I hesitated, partly from uncertainty as to what to say, partly from uncertainty as to what he wanted to hear.

“I heard some wild and whirling words there. A Puritan was up on his hind-legs, spouting stuff that it would be unwise to repeat.”

“He was preaching to the unconverted in that place,” said WS.

“And I saw – saw Devereux himself.”

“What was my lord of Essex doing – cutting a caper?”

“In a manner, yes. He moved so very fast across the hallway, he might have been dancing.”

“Leading others a dance.”

“Nothing so light,” I said, deliberately misunderstanding the comment. “It seemed to me a place of swearers and desperate men.”

“I fear so,” said the playwright. “I fear there will be many wrecked on the Essex coast before this is finished.”

I had never seen him in so quiet a mood, almost a despondent one. The resolve and the steel which he had showed on the platform so recently had all gone. I would have almost welcomed a pun from
him.

“Then why . . . ?” I began.

“Yes, why, Nicholas. Go on, complete your question please.”

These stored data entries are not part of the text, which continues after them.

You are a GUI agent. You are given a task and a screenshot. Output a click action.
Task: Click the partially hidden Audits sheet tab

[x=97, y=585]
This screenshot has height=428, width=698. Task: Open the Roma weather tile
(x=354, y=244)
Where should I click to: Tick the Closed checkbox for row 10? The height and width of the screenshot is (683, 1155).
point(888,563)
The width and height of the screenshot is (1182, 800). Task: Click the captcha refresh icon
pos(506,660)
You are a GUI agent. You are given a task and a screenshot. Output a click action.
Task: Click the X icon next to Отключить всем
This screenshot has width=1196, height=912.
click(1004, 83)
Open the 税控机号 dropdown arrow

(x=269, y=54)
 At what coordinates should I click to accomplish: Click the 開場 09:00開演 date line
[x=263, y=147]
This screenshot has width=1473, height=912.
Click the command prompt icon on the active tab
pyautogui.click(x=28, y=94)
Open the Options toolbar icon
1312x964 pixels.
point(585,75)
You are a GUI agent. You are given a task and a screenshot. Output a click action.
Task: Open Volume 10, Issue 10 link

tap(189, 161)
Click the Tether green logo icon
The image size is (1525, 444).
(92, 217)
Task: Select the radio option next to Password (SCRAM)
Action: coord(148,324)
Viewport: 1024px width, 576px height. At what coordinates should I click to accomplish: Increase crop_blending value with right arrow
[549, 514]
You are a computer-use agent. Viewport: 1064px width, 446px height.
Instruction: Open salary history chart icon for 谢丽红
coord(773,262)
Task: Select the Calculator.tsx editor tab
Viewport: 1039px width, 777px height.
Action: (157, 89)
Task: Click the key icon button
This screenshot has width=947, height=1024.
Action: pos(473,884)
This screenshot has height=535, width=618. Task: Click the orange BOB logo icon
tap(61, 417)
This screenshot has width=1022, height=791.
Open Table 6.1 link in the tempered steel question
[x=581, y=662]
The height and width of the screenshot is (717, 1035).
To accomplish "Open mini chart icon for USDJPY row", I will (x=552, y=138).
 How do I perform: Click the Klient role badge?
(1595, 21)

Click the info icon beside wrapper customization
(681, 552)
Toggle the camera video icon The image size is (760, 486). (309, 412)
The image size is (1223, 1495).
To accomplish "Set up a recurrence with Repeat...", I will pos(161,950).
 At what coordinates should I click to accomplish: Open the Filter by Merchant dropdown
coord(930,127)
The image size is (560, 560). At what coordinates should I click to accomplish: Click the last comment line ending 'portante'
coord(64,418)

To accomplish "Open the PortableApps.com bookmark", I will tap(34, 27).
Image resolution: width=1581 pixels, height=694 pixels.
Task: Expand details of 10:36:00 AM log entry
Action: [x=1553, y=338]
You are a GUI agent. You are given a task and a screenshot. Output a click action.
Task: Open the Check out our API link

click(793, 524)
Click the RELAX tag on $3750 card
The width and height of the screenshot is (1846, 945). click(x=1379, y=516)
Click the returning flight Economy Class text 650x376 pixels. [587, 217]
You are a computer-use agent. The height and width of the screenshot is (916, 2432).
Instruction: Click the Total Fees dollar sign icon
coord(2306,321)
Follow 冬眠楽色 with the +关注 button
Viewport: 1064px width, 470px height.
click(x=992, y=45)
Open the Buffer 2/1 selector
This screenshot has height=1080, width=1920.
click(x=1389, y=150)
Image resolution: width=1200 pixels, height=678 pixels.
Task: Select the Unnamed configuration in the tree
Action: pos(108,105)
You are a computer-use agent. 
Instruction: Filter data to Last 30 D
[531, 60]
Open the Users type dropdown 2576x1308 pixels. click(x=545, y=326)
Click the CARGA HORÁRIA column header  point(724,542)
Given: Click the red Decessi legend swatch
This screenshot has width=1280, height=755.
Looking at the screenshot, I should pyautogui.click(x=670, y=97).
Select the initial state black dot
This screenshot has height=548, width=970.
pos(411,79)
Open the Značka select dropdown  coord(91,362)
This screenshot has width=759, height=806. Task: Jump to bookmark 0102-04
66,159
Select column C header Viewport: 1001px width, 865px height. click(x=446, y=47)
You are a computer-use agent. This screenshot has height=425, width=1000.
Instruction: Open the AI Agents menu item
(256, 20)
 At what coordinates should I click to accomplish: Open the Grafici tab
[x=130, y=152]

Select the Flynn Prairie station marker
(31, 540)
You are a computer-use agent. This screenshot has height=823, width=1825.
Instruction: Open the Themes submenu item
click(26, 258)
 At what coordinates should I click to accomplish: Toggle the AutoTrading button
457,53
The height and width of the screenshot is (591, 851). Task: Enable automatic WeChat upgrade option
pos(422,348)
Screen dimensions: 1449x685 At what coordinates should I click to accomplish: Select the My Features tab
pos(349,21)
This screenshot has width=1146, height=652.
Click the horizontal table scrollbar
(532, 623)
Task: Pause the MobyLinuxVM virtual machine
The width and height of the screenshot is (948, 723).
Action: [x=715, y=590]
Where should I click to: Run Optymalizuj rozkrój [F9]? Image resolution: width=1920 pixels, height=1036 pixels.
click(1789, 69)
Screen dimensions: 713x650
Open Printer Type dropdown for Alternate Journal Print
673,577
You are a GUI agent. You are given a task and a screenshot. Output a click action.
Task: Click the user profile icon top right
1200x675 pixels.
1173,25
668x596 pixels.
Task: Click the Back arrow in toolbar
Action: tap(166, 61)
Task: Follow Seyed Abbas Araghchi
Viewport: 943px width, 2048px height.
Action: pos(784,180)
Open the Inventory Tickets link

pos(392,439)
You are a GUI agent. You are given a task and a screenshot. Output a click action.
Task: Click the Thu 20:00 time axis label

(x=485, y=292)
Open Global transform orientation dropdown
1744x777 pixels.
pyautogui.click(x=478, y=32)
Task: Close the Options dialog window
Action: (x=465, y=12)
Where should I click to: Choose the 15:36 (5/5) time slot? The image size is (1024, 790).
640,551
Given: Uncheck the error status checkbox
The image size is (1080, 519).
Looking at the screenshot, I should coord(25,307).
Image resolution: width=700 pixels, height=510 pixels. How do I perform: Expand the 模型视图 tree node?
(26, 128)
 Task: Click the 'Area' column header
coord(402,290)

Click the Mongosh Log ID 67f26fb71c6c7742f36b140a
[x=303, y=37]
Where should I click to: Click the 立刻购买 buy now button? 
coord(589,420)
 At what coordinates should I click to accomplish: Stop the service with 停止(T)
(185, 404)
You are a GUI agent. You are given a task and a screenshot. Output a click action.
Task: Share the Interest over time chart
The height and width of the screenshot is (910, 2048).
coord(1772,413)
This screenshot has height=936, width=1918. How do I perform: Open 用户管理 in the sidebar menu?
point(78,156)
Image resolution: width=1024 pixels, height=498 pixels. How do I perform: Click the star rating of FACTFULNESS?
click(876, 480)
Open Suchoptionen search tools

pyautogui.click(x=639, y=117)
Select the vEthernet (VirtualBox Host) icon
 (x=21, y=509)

“Just now, when you were speaking to us all, you seemed to be saying that we should not concern ourselves with the bad construction placed on our words – your words, I should say .
Or on our actions either. That players should be true to themselves and so on.”

“So we should.”

“Well then?”

I was surprised at myself for the directness, almost the impertinence of the question. But really I did not understand how Master Shakespeare could at one moment counsel that we of the
Chamberlain’s ought to play whatever we pleased and the devil take the hindmost, and the next that he should express the utmost apprehension about the enterprise presently unfolding at Essex
House. For, if his prognostications were correct about many being wrecked on the Essex coast, then what were
we
doing staging a play at the behest of a bunch of malcontents and
renegades?

I did not voice this question in so many words but it was the one that Master WS chose to hear and to answer.

“You ask yourself what we’re doing,” he said, and I almost jumped because he had echoed my thoughts. By this time we were snugged in a corner. The rest of the company were
queuing for their parts and costumes.

“What Dick Burbage said was right,” said Shakespeare. “We can’t afford to pick and choose, and play only what we feel like playing.”

“But you said – your grand words about holding the mirrror up to nature – not caring what people think,” I said, feeling disappointed (and a little angry as well).

“Well, grand words are true too – in their place. On stage or in the pulpit. Your father was a parson, wasn’t he, Nick?”